BEGIN
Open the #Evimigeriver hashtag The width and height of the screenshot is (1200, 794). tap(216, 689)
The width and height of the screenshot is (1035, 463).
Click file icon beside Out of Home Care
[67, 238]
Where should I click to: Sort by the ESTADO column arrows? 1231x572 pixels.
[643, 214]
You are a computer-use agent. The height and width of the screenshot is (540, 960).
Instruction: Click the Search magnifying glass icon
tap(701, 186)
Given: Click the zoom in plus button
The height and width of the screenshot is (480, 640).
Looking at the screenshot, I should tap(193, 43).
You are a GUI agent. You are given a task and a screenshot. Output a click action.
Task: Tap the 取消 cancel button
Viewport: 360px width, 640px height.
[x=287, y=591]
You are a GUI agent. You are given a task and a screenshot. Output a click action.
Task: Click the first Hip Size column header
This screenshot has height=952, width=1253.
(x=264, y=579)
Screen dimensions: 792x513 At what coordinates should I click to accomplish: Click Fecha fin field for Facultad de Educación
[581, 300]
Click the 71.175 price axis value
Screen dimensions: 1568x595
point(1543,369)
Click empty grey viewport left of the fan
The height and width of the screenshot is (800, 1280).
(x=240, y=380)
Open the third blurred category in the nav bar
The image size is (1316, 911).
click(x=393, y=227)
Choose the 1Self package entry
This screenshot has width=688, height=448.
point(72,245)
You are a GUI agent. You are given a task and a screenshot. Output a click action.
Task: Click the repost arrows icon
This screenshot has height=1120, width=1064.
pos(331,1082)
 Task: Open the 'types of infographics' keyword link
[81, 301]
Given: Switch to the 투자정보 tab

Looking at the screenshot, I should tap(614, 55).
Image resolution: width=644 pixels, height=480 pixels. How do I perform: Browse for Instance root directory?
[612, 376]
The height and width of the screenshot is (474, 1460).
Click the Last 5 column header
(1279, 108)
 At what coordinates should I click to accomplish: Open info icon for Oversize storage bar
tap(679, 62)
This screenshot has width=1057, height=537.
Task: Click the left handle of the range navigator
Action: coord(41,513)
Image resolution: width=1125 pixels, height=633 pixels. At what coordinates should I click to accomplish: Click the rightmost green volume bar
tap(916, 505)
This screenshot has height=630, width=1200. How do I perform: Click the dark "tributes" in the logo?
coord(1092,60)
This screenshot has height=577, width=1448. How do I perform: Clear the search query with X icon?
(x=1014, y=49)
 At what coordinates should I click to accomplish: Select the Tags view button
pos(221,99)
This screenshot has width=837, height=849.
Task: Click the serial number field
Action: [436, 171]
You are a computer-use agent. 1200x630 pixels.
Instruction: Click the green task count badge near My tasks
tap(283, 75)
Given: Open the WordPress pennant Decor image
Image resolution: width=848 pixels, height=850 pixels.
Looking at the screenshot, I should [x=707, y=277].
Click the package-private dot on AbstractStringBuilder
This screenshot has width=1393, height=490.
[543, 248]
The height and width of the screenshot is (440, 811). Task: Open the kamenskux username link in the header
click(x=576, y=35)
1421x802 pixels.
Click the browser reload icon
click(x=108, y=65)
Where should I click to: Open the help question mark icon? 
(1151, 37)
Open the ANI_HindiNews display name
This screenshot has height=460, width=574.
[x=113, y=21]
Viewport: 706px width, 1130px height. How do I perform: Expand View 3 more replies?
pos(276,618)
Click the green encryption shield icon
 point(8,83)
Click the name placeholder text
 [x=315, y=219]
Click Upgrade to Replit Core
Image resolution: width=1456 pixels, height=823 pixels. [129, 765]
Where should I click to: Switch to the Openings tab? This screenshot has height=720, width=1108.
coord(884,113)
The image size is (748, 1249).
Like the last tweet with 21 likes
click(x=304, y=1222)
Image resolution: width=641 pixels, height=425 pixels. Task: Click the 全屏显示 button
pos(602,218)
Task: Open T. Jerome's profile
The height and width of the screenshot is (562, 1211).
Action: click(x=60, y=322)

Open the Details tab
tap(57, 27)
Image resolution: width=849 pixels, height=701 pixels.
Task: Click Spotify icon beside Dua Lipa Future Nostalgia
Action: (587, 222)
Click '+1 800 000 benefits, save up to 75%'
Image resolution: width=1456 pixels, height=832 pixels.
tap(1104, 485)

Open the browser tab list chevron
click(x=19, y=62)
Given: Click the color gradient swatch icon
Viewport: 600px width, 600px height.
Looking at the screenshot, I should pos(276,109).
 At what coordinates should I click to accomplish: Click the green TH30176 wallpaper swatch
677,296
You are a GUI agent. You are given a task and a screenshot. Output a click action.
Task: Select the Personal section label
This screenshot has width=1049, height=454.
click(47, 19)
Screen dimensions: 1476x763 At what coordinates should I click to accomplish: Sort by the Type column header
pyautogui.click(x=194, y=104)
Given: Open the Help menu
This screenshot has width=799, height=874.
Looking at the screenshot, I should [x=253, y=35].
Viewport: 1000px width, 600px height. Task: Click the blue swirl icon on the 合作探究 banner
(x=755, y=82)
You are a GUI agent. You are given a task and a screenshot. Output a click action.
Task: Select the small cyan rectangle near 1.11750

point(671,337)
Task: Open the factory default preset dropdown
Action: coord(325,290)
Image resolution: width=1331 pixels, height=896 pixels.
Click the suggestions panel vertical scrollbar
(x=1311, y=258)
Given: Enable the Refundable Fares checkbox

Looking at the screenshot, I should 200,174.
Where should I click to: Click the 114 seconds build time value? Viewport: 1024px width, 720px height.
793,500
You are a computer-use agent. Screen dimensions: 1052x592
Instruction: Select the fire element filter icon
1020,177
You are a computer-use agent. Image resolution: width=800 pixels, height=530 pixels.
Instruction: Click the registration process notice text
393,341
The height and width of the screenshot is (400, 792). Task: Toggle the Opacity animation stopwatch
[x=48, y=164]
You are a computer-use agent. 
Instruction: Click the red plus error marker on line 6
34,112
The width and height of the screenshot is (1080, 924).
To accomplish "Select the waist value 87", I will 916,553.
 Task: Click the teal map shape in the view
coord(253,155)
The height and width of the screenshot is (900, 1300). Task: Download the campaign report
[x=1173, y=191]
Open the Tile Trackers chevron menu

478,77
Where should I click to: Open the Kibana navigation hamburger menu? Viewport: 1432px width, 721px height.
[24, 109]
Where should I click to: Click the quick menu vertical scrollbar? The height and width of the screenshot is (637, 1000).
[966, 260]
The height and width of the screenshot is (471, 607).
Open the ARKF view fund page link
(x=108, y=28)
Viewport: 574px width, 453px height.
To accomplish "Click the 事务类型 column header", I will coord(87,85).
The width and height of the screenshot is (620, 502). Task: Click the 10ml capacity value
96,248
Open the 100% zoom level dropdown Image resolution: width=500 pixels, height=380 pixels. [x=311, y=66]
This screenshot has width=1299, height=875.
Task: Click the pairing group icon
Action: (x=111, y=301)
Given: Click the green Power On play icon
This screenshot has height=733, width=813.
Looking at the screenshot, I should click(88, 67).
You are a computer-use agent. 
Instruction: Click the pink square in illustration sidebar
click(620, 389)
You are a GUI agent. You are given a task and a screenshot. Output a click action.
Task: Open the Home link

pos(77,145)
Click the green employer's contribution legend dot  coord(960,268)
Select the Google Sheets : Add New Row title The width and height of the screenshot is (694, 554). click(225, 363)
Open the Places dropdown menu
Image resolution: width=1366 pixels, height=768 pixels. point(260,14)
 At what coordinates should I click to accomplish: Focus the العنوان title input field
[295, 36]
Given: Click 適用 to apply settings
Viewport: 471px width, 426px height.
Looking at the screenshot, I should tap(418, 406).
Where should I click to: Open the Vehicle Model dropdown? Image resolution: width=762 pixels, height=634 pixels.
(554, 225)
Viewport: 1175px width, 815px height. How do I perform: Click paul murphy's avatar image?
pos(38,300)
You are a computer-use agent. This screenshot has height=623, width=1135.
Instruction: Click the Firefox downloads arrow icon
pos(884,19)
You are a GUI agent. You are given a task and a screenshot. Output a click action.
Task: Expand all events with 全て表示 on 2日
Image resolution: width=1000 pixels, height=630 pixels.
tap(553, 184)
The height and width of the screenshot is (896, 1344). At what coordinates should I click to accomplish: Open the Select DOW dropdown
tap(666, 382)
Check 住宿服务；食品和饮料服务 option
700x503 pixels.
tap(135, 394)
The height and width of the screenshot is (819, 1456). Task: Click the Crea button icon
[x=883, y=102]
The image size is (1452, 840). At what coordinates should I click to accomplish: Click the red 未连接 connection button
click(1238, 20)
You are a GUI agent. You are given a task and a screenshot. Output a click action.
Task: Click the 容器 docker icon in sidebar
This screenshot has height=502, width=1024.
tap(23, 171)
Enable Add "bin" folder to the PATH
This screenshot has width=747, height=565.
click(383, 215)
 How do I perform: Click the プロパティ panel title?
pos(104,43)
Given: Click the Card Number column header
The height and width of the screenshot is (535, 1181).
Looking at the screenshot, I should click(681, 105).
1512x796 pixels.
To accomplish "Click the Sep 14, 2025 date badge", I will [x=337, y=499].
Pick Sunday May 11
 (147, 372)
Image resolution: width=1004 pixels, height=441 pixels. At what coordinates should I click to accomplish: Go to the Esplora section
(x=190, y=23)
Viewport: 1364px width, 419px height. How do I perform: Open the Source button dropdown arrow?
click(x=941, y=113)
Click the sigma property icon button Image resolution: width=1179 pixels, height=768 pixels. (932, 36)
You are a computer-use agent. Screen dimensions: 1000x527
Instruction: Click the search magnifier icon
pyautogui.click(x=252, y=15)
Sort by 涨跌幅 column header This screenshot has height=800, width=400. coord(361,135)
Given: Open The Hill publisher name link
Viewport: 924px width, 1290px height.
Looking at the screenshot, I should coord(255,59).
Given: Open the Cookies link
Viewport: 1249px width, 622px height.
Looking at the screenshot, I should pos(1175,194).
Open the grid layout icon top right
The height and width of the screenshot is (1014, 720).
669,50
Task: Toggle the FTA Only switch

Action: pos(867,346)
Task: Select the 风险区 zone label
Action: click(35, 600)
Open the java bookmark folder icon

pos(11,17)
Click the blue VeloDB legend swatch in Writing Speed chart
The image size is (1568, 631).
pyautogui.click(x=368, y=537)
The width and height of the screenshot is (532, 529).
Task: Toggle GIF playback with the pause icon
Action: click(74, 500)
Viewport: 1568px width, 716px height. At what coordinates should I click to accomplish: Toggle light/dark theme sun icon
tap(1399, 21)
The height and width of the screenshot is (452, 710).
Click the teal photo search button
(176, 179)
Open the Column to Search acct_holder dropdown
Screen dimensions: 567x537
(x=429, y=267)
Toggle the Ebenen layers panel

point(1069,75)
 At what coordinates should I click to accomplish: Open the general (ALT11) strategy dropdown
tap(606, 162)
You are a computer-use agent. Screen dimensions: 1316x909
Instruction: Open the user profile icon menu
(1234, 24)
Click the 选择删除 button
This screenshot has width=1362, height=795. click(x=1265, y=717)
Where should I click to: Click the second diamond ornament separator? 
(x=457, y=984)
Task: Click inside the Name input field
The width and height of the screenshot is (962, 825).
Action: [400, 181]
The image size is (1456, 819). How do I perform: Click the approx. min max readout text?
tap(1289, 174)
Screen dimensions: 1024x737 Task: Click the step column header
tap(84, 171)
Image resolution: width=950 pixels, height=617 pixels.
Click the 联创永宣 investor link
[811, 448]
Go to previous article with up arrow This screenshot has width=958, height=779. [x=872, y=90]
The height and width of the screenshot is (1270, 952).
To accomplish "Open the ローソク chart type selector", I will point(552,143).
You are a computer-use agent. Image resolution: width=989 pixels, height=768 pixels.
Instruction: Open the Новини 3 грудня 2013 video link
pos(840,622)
END
- _WHAT THE TASK ASKS_: Count how many lines in the entries above hold the word "package". Give that number by itself.

- _SOLUTION FOR THIS TASK_: 2